Cycling home along the lanes just outside Winchester on Friday evening, I was confronted by an unattended horse. This sleek, black monster had a distinctly shifty look about him so I deemed it prudent to whizz by.
Sure enough I soon encountered the panicky owners, running up and down screaming into their phones. Behind them, the paddock gate swung leisurely on its hinges.
I interpret this incident as divine endorsement of my prejudices. I had spent the week finishing off our new Population Guide, a topic on which the metaphor of closing the stable door after the horse has bolted has been uppermost in my mind. All those passionate entreaties that overpopulation will destroy the life support systems of the planet strike me as cries of despair at what has already happened rather than helpful advocacy.
Our superiority over the animal kingdom has proved so emphatic that every corner of the earth has opened its doors to accommodate 6.8 billion of us. Closing the doors will not prevent the irreversible consequences that the biosphere already suffers.
Universal access to family planning is of course an essential goal, but as much for the sake of the 200 million women who are denied it as in hope of turning the tide of ecological calamity. This requires something much more fundamental in our lifestyle choices, more painfully described as cutting consumption.
The divorce between population and consumption debates was betrayed in the alarmist reaction to the latest UK population projections published just last week. The estimated increase of just over 15% in the next 24 years to a figure of over 71.6 million prompted the Optimum Population Trust, amongst others, to declare that things are “out of control”, taking the country “nearer to a position of extreme environmental precariousness.”
These extra numbers will indeed exert pressure on our food, water and energy needs. But there are two elephants in the room of our little country and population is the baby elephant. The big daddy is the behaviour of the 61.8 million people that we already have.
I don’t have the resources to calculate the change in real GDP per capita over the last 24 years and will have to appeal to intuition. Imagine how the standard of living of the average British family has changed since 1985 – the boom in overseas holidays, the throughput of household goods and digital equipment, the wider range of packaged food, the additional car for the children. We all love these things but another 24 years of that pace of change will trample over the impact of population when it comes to environmental limits.
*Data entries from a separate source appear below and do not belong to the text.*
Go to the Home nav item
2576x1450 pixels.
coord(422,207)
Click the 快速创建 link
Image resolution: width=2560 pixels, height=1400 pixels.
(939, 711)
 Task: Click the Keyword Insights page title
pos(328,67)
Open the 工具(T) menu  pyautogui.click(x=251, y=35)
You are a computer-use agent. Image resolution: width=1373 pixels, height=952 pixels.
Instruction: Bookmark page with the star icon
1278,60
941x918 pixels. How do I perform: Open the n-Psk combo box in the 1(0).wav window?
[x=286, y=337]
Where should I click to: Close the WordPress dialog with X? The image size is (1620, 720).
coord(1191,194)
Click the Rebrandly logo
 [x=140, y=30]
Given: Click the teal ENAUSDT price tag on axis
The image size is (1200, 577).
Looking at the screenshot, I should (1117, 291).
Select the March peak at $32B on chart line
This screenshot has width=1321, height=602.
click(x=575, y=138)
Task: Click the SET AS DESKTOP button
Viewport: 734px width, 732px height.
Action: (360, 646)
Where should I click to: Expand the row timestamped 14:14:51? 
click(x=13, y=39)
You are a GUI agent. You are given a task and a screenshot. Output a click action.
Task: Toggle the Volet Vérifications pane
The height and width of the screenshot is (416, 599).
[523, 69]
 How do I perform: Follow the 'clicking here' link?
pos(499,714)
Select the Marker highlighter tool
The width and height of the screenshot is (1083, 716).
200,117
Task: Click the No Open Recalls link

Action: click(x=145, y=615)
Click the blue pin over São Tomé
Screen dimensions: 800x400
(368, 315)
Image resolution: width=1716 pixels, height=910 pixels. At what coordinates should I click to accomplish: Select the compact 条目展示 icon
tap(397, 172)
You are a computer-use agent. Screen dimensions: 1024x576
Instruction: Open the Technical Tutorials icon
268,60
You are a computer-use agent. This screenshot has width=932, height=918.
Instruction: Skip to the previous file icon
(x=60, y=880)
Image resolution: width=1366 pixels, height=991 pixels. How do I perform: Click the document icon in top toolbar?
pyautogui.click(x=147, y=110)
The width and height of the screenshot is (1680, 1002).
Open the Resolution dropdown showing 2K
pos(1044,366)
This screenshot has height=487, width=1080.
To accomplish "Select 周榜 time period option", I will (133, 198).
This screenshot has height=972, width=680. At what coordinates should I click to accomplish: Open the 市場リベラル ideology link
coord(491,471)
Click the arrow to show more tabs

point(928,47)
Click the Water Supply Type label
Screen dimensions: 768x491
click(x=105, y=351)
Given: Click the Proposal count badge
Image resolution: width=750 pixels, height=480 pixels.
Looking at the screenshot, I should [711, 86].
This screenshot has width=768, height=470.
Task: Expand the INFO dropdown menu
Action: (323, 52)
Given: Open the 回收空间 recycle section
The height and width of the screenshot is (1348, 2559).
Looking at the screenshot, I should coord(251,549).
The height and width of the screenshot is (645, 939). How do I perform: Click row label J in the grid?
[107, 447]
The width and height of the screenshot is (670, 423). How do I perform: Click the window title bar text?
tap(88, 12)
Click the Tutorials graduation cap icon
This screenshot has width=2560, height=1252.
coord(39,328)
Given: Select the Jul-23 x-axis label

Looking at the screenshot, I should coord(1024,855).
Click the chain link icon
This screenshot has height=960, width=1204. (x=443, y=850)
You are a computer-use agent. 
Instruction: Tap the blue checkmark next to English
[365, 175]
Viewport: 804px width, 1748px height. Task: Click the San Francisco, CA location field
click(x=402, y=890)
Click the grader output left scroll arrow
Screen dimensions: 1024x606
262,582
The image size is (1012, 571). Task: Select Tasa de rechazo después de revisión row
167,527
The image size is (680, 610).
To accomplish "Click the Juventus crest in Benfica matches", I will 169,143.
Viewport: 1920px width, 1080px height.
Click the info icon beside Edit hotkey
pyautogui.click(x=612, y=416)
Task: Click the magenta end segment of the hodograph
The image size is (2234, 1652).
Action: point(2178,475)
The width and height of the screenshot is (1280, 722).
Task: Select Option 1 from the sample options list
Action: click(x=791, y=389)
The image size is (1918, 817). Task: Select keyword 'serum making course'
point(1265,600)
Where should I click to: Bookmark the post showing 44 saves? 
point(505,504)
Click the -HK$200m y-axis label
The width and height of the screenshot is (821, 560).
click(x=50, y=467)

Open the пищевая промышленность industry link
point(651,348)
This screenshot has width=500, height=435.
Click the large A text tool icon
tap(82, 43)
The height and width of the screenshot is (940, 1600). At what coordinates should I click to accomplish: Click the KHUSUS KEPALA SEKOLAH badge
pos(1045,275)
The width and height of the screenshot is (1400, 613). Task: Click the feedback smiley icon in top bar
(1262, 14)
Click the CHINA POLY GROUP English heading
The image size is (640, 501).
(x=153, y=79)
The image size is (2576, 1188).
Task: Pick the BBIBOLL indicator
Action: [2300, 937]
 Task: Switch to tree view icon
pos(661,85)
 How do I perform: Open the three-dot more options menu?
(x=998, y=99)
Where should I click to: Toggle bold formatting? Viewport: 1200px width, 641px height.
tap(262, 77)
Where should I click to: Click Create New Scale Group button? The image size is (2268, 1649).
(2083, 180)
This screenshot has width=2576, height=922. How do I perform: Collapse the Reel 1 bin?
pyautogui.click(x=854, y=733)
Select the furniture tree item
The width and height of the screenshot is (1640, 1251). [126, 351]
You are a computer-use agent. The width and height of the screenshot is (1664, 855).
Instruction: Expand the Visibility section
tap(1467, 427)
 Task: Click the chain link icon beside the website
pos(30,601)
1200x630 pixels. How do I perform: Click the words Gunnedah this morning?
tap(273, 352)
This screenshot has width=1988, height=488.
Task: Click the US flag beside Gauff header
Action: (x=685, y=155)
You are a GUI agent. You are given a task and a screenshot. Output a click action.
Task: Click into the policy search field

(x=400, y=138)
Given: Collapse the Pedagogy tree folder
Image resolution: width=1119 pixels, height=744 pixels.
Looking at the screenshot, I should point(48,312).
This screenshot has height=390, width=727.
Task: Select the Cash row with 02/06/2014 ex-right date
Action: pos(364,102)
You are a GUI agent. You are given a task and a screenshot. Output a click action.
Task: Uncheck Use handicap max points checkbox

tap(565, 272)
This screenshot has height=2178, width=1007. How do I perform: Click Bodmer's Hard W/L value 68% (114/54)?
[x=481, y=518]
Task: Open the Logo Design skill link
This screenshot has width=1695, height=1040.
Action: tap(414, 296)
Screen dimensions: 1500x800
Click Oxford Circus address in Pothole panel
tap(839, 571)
The OPT explains that it focuses on population-related pressures on the environment rather than “wasteful consumption” because green groups are guilty of the reverse. That’s fair enough, but two wrongs don’t make a right, especially on such a vital issue. And by slipping in populist references to tougher migration policies, the OPT comes across as just another anti-immigration lobby.
I’m baffled why Jonathon Porritt has signed up with this outfit. He knows that migration is a zero sum game within the global population. He knows that many European countries try to correct their demographic imbalance by offering incentives for families to have more babies. He could help by scrubbing the noise out of OPT, revealing the constructive message about population that’s in there somewhere.
This has been the trouble with population. It prods a hornets’ nest of family planning, religious dogma, immigration and consumer sacrifice. No wonder campaigners and politicians steer clear.
I already sense that I may have said too much, with the wrong emphasis. Time to stop.